Mónica Ramírez Almadani | |
Office: | Judge of the United States District Court for the Central District of California |
Term Start: | November 21, 2023 |
Appointer: | Joe Biden |
Predecessor: | John Kronstadt |
Birth Name: | Mónica Marie Ramírez |
Birth Place: | Los Angeles, California, U.S. |
Party: | Democratic |
Education: | Harvard University (BA) Stanford University (JD) |
Mónica Ramírez Almadani (born 1979)[1] is an American lawyer who is serving as a United States district judge of the United States District Court for the Central District of California since 2023. She was the president and CEO of Public Counsel, a pro bono law firm, from 2021 to 2023.[2]
Mónica Ramírez Almadani was raised in Huntington Park, California, by parents who were immigrants from Mexico.[2] [3] She graduated from Harvard University in 2001 with a Bachelor of Arts, magna cum laude. She received a Juris Doctor from Stanford Law School in 2004.

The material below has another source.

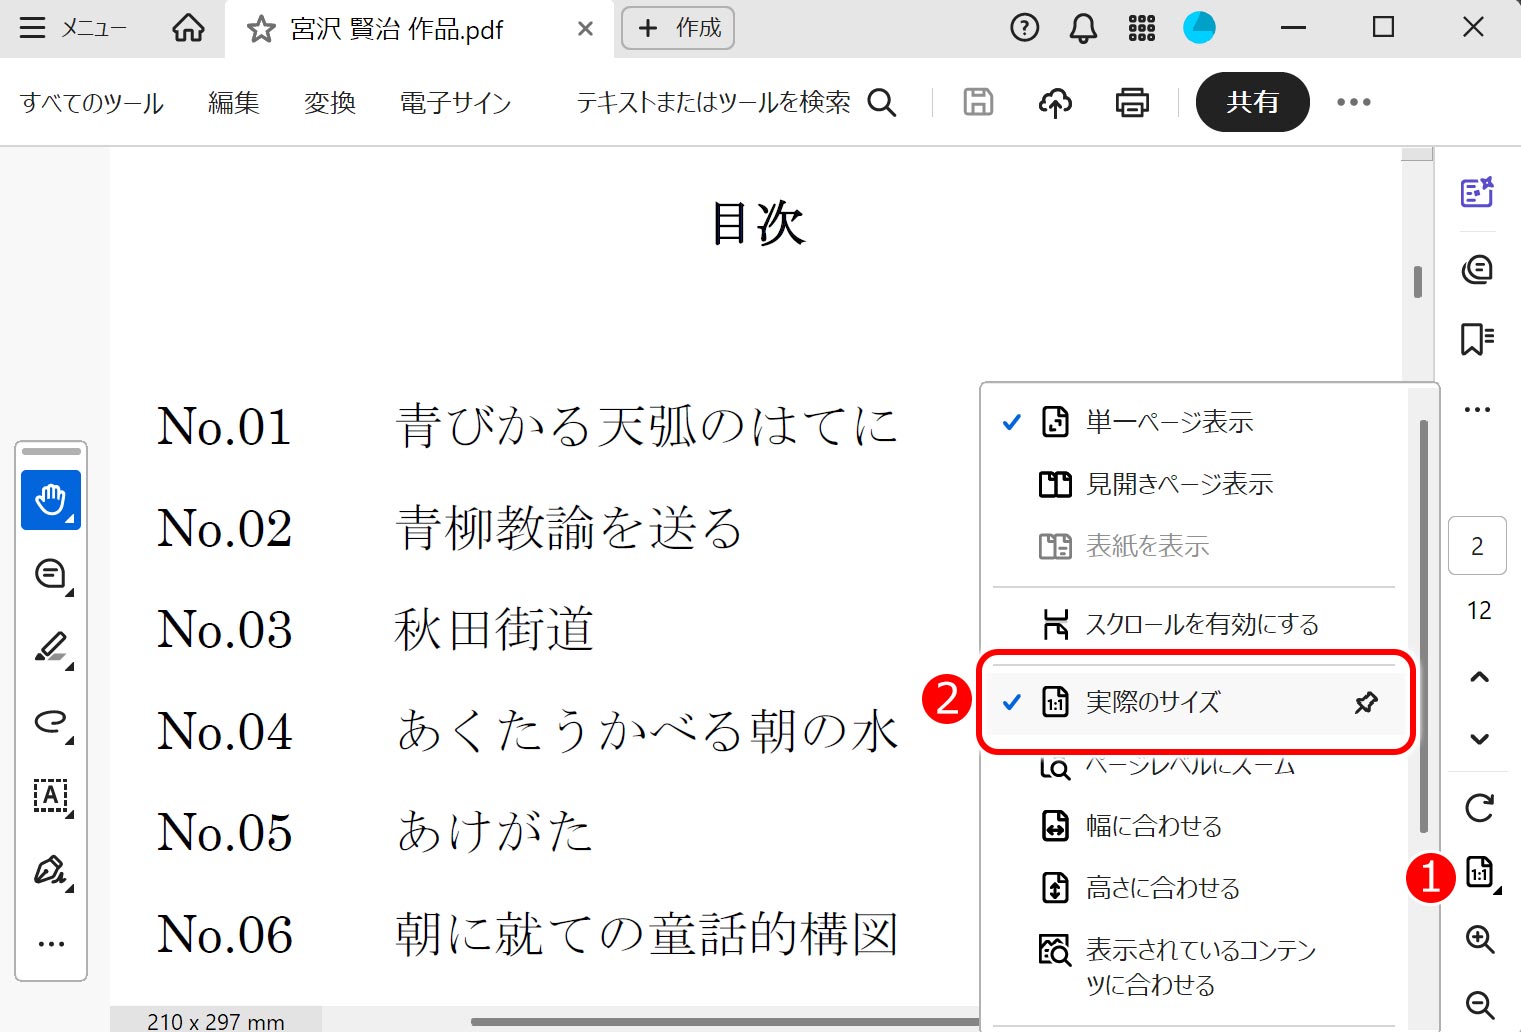The height and width of the screenshot is (1032, 1521).
Task: Click the zoom in magnifier
Action: (1479, 939)
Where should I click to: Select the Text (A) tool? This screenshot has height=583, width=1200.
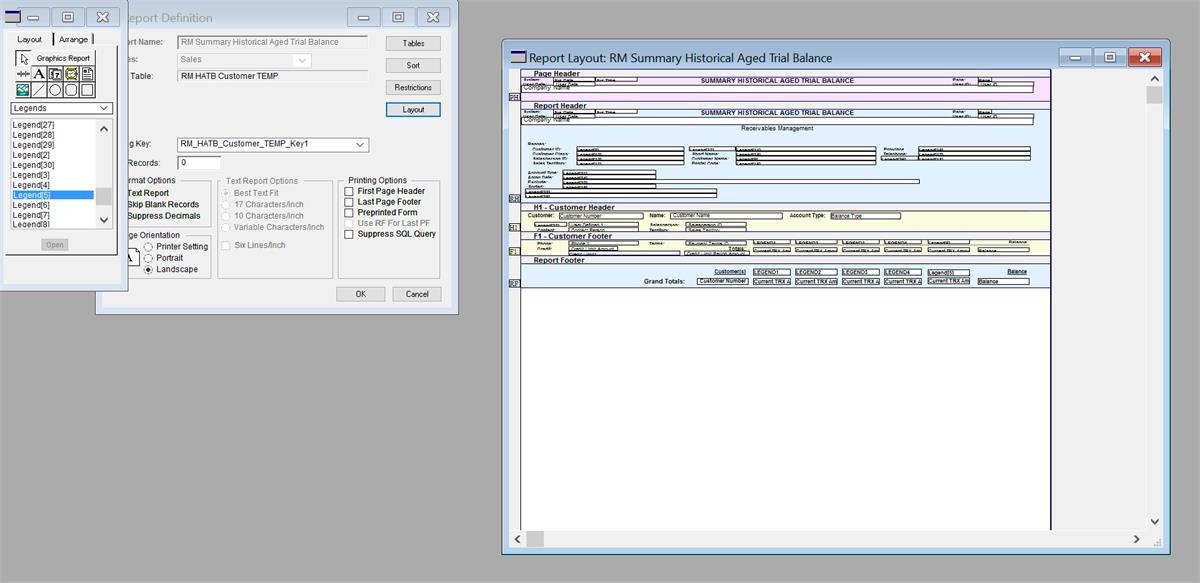39,74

From 2004 to 2005, Ramírez served as a law clerk for Judge Warren J. Ferguson of the United States Court of Appeals for the Ninth Circuit. From 2005 to 2009, she worked as staff attorney at the ACLU Immigrants' Rights Project in San Francisco.
In 2009, Ramírez joined the United States Department of Justice, serving as counsel to then-Assistant Secretary Tom Perez. She later served as senior counsel and deputy chief of staff for Deputy Attorney General James M. Cole.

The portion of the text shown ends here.